Location data for words and elements

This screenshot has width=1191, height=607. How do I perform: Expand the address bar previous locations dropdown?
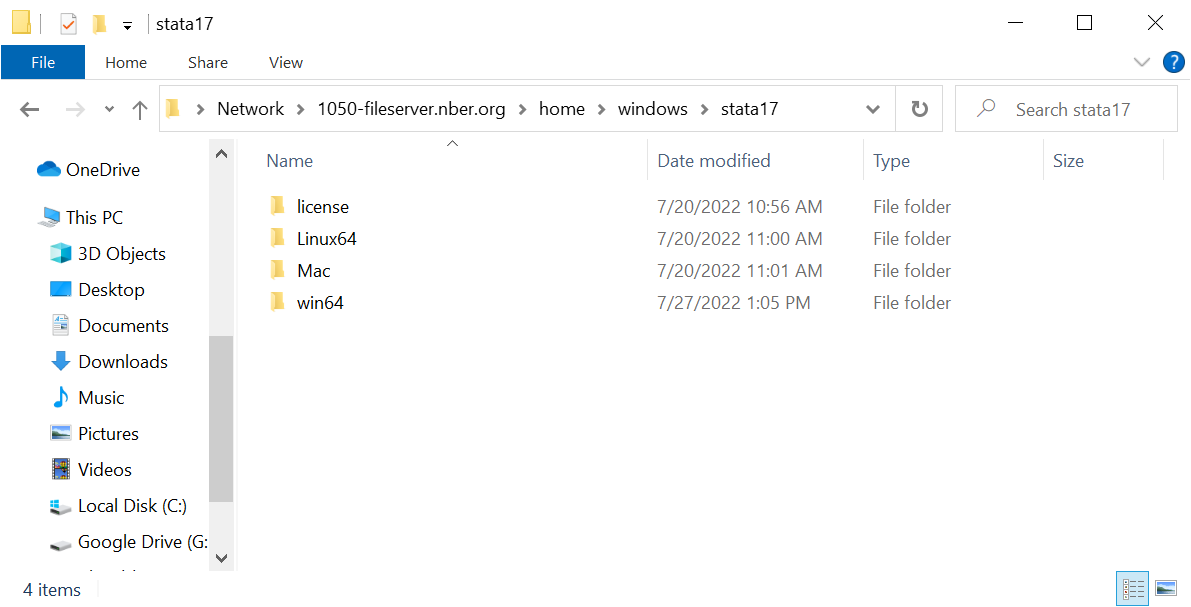(872, 110)
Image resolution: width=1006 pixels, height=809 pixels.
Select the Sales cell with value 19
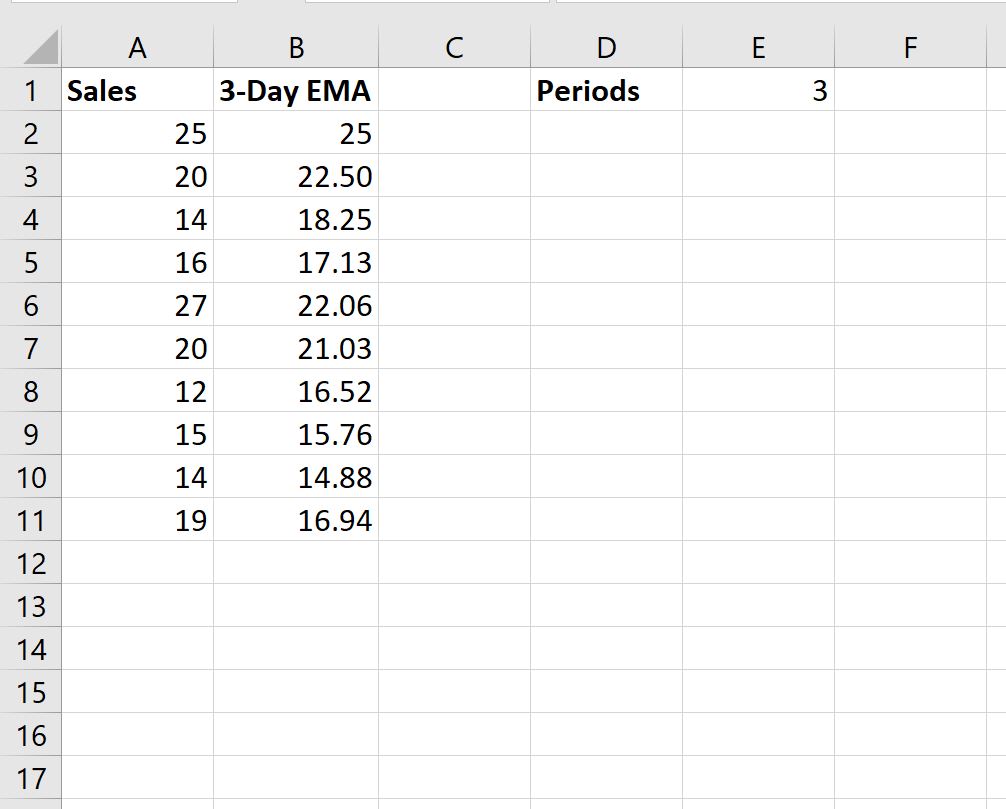(137, 519)
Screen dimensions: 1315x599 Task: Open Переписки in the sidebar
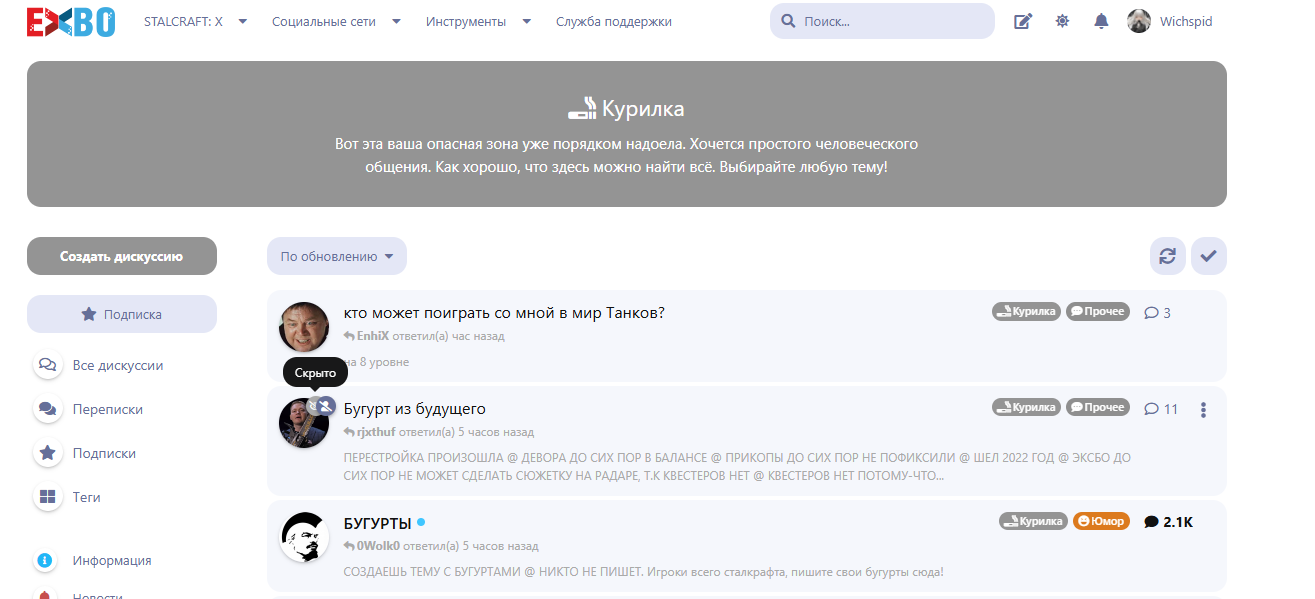pyautogui.click(x=107, y=409)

• [SET PROBLEM]:
Please quote the text of every entry above verbatim, leaving out the pictures.

• [SOLUTION TO THIS EXERCISE]:
This screenshot has width=1191, height=607. How do I perform: Expand the address bar previous locations dropdown?
(872, 110)
Image resolution: width=1006 pixels, height=809 pixels.
Select the Sales cell with value 19
(137, 519)
Screen dimensions: 1315x599 Task: Open Переписки in the sidebar
pyautogui.click(x=107, y=409)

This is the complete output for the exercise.